ASSIGNED TASK A >>
Answer the following from the article on the AI supply crunch:
(i) According to OpenRouter, how did weekly token consumption change between January and March?
(ii) What did Anthropic recently adjust to deter heavy use during peak hours?
(iii) What has OpenAI recently scrapped?
ASSIGNED TASK B >> Reproduce verbatim the stretch of the article on the AI supply crunch from "At model-makers and" through "use the technology.".
ASSIGNED TASK C >> Carry the article on the AI supply crunch forward past its final sentence.

DOCUMENT EXTRACT >>
____

The AI supply crunch is here
Choke points are changing AI’s economics
Artificial intelligence has a supply problem. As the world gorges on tokens, the snippets of text by which the output of a large language model is counted, it is running short of them. Weekly token consumption quadrupled between January and March, according to OpenRouter, a marketplace for AI models, partly because of the growing use of coding tools. The industry cannot keep up.
At model-makers and tech giants, rationing is afoot. Anthropic, maker of Claude, recently adjusted its terms to deter heavy use during peak hours. Amazon says that “capacity constraints” have limited its growth. Sarah Friar, the finance chief ofOpenAI, developer of ChatGPT, has said the company is not pursuing every opportunity because it does not have enough processing power (or “compute”). It recently scrapped its video-generation model.
The consequences of the supply crunch could be far-reaching. A world of scarce compute will shape the economics of AI, changing everything from the allocation of profits to the incentives to use the technology.

____

DATA EXTRACT >>
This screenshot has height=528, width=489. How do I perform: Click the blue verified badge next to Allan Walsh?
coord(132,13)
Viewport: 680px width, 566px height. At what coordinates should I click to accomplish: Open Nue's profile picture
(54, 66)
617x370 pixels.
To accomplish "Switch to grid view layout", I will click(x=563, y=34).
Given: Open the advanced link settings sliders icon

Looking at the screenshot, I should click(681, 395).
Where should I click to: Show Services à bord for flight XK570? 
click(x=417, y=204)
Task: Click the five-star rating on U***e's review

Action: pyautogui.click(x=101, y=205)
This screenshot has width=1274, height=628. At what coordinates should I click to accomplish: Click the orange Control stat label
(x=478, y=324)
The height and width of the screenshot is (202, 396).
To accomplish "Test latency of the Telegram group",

____

RESPONSE BOX A >>
(i) It quadrupled.
(ii) Its terms.
(iii) Its video-generation model.

RESPONSE BOX B >>
At model-makers and tech giants, rationing is afoot. Anthropic, maker of Claude, recently adjusted its terms to deter heavy use during peak hours. Amazon says that “capacity constraints” have limited its growth. Sarah Friar, the finance chief ofOpenAI, developer of ChatGPT, has said the company is not pursuing every opportunity because it does not have enough processing power (or “compute”). It recently scrapped its video-generation model.
The consequences of the supply crunch could be far-reaching. A world of scarce compute will shape the economics of AI, changing everything from the allocation of profits to the incentives to use the technology.

RESPONSE BOX C >>
Adding AI capacity quickly is hard. Particularly in America, local opposition to new data centres has slowed their construction. Shortages of transformers, switchgear and gas turbines cause delays; some of this equipment can take two to five years to arrive. The tightest bottleneck is in processors. Chips for AI, such as those designed by Nvidia, the world’s most valuable company, remain scarce. The squeeze extends to other types of silicon, too, including memory chips and central processing units (CPUs). Few of these constraints will ease any time soon. Supply chains take years to expand and hardware-makers are still investing more cautiously than the hyperscalers they supply.
When hardware is expensive the size of your balance-sheet matters more than ever. Whichever part of the supply chain you look at, only a handful of firms have the financial muscle and bargaining power to lock up the hardware they need. This year the five data-centre “hyperscalers”—Amazon, Google, Meta, Microsoft and Oracle—will together shell out more than $750bn on capital expenditure. OpenAI and Anthropic have announced hundreds of billions of dollars in partnerships and investments. Nvidia is said to have bought most of the memory it will need in 2026 and part of 2027 well in advance. It has also invested across a range of tech firms to shore up its supply chain.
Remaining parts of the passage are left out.